_Problem to solve_
Could every line below be written out exactly as it appears?

_Dataset records_

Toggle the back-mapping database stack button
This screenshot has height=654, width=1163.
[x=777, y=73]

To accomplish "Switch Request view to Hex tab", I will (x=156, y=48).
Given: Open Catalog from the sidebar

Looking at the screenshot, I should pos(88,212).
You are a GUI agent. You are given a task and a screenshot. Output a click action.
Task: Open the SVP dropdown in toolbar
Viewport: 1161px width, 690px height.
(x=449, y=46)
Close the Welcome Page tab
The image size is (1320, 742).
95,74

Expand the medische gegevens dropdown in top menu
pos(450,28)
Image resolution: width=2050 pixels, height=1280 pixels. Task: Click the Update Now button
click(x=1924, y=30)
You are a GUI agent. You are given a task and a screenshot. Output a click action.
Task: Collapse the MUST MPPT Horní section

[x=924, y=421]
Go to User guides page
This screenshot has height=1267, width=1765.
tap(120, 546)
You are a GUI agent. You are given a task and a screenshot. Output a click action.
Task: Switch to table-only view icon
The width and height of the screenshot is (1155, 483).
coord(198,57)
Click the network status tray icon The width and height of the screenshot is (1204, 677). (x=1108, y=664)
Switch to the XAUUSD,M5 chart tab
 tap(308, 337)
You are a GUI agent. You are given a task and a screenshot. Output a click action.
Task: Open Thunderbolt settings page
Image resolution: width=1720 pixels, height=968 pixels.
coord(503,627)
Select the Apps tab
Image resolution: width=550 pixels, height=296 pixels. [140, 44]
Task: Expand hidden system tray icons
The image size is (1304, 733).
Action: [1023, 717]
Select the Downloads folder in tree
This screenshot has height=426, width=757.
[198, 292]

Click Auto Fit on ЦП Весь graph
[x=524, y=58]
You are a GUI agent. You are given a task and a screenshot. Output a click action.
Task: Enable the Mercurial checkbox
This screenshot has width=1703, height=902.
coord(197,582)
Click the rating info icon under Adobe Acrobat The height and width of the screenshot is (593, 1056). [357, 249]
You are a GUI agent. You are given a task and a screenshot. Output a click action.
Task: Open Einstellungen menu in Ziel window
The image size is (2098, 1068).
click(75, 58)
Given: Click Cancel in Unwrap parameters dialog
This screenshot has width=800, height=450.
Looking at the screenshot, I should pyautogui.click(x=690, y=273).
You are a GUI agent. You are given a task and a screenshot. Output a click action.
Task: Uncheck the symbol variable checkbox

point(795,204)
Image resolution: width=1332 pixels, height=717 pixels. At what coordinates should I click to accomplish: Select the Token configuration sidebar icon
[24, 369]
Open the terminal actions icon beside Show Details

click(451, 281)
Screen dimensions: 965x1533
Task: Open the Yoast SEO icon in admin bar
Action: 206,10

_Solution for this exercise_
Toggle the back-mapping database stack button
This screenshot has height=654, width=1163.
[x=777, y=73]

To accomplish "Switch Request view to Hex tab", I will (x=156, y=48).
Given: Open Catalog from the sidebar

Looking at the screenshot, I should pos(88,212).
You are a GUI agent. You are given a task and a screenshot. Output a click action.
Task: Open the SVP dropdown in toolbar
Viewport: 1161px width, 690px height.
(x=449, y=46)
Close the Welcome Page tab
The image size is (1320, 742).
95,74

Expand the medische gegevens dropdown in top menu
pos(450,28)
Image resolution: width=2050 pixels, height=1280 pixels. Task: Click the Update Now button
click(x=1924, y=30)
You are a GUI agent. You are given a task and a screenshot. Output a click action.
Task: Collapse the MUST MPPT Horní section

[x=924, y=421]
Go to User guides page
This screenshot has height=1267, width=1765.
tap(120, 546)
You are a GUI agent. You are given a task and a screenshot. Output a click action.
Task: Switch to table-only view icon
The width and height of the screenshot is (1155, 483).
coord(198,57)
Click the network status tray icon The width and height of the screenshot is (1204, 677). (x=1108, y=664)
Switch to the XAUUSD,M5 chart tab
 tap(308, 337)
You are a GUI agent. You are given a task and a screenshot. Output a click action.
Task: Open Thunderbolt settings page
Image resolution: width=1720 pixels, height=968 pixels.
coord(503,627)
Select the Apps tab
Image resolution: width=550 pixels, height=296 pixels. [140, 44]
Task: Expand hidden system tray icons
The image size is (1304, 733).
Action: [1023, 717]
Select the Downloads folder in tree
This screenshot has height=426, width=757.
[198, 292]

Click Auto Fit on ЦП Весь graph
[x=524, y=58]
You are a GUI agent. You are given a task and a screenshot. Output a click action.
Task: Enable the Mercurial checkbox
This screenshot has width=1703, height=902.
coord(197,582)
Click the rating info icon under Adobe Acrobat The height and width of the screenshot is (593, 1056). [357, 249]
You are a GUI agent. You are given a task and a screenshot. Output a click action.
Task: Open Einstellungen menu in Ziel window
The image size is (2098, 1068).
click(75, 58)
Given: Click Cancel in Unwrap parameters dialog
This screenshot has width=800, height=450.
Looking at the screenshot, I should pyautogui.click(x=690, y=273).
You are a GUI agent. You are given a task and a screenshot. Output a click action.
Task: Uncheck the symbol variable checkbox

point(795,204)
Image resolution: width=1332 pixels, height=717 pixels. At what coordinates should I click to accomplish: Select the Token configuration sidebar icon
[24, 369]
Open the terminal actions icon beside Show Details

click(451, 281)
Screen dimensions: 965x1533
Task: Open the Yoast SEO icon in admin bar
Action: 206,10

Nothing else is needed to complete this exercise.